Task goal -> What is the number of lines below that include "dropdown"? Give that number alone.

Task data ->
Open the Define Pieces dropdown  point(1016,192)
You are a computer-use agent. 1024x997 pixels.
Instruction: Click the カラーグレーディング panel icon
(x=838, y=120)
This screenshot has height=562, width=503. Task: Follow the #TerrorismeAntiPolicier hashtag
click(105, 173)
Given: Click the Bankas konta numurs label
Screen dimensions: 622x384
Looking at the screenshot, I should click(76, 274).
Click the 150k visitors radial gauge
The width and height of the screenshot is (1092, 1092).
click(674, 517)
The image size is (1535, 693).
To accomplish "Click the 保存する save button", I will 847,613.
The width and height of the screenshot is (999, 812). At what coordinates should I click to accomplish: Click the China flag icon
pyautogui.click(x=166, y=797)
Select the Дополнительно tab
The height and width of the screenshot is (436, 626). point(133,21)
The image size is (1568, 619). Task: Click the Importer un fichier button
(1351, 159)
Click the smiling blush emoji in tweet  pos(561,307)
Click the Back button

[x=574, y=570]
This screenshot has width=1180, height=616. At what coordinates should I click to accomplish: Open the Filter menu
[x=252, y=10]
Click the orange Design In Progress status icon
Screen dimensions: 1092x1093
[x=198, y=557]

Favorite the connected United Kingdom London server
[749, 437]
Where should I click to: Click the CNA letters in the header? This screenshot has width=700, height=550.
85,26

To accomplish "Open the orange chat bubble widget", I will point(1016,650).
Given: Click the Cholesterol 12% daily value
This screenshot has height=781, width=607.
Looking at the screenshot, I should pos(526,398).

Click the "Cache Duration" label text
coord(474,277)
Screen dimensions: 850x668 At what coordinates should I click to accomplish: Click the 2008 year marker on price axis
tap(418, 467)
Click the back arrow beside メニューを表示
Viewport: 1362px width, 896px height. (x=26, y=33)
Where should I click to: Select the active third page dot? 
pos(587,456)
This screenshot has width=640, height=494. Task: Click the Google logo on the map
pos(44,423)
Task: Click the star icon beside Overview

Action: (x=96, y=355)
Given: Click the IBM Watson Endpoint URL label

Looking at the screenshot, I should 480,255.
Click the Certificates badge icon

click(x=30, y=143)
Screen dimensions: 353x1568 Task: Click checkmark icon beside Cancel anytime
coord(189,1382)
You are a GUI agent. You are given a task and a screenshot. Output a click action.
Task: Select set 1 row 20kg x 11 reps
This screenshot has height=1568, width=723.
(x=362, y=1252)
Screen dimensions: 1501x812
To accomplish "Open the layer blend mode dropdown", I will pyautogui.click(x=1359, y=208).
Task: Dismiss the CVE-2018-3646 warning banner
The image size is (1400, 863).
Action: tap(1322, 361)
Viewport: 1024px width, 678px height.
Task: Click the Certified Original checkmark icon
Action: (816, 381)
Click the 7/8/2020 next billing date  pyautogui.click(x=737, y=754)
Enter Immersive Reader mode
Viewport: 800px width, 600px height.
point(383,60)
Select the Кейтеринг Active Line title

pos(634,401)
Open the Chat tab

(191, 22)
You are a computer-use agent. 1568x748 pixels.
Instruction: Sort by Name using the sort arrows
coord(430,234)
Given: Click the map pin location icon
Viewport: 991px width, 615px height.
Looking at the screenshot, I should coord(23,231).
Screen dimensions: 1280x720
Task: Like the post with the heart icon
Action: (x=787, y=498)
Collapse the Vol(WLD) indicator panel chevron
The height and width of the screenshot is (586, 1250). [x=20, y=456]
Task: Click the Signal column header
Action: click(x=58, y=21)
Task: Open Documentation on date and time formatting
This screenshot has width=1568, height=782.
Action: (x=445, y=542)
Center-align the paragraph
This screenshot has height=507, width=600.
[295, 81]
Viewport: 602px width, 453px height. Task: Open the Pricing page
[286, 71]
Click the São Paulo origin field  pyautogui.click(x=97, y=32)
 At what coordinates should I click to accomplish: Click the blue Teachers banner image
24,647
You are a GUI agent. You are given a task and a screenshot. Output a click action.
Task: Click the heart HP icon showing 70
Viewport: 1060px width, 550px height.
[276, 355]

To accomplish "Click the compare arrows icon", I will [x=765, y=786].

The answer -> 2